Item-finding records
======

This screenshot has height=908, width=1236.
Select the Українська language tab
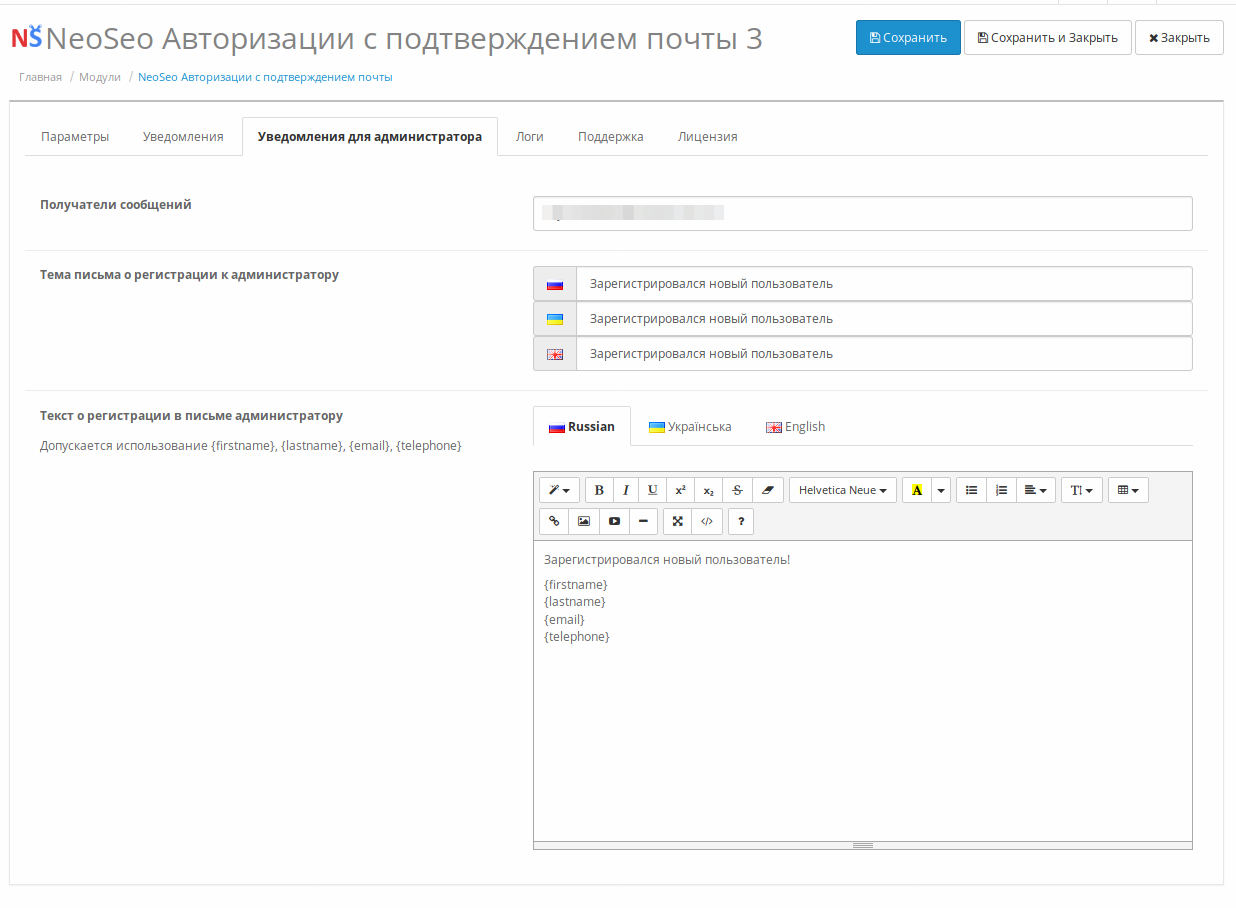(690, 427)
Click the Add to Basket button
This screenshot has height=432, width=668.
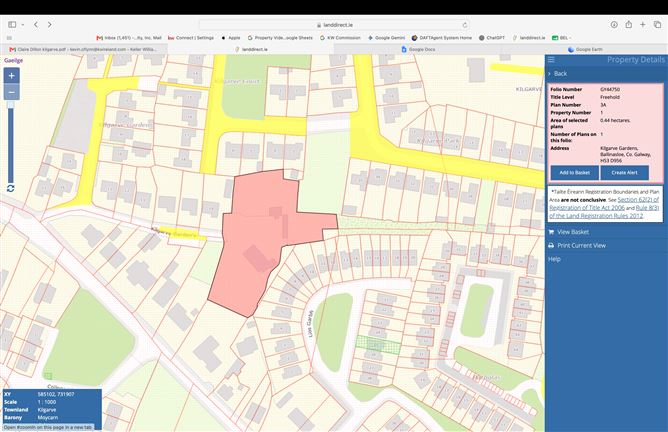574,173
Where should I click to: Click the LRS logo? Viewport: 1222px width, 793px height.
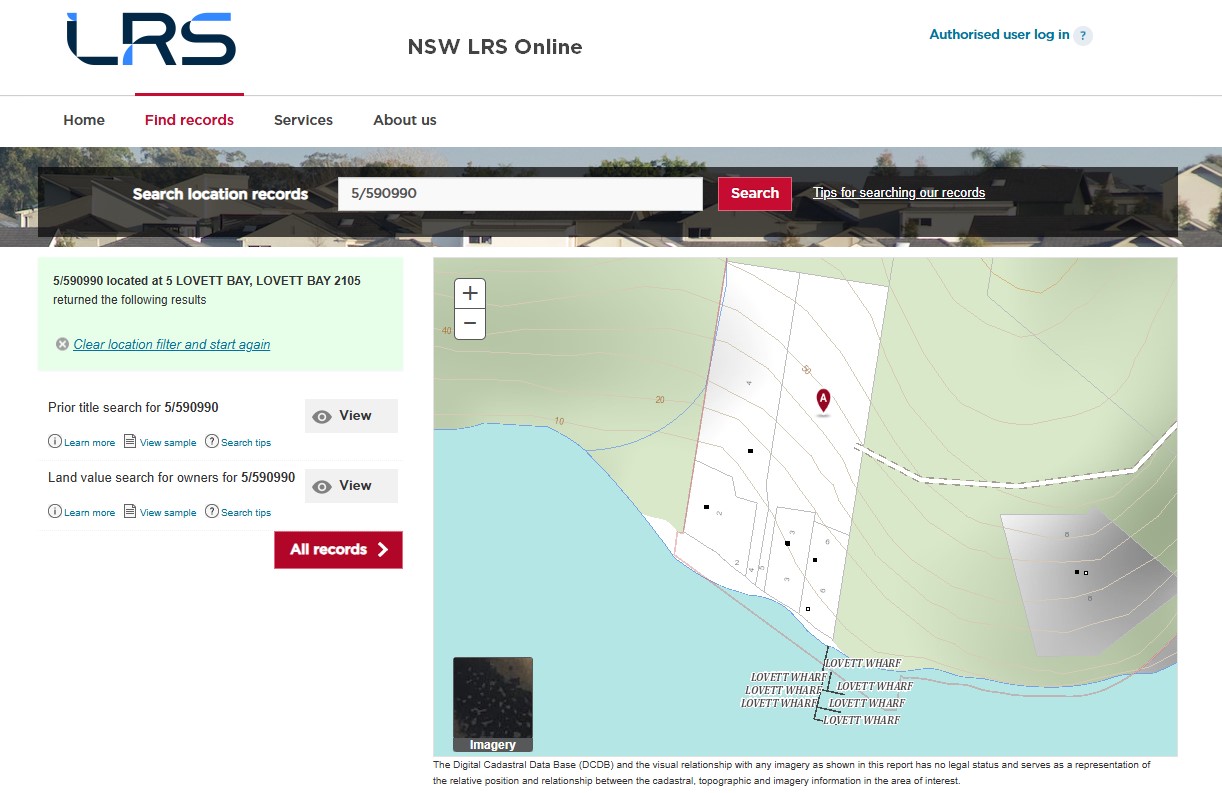pos(151,40)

======

Your instructions
Render every line of the material above as a JSON list of strings, one string per line, skipping blank lines. Omit the pictures.

Exercise output
[
  "This screenshot has height=908, width=1236.",
  "Select the Українська language tab",
  "(690, 427)",
  "Click the Add to Basket button",
  "This screenshot has height=432, width=668.",
  "574,173",
  "Where should I click to: Click the LRS logo? Viewport: 1222px width, 793px height.",
  "pos(151,40)"
]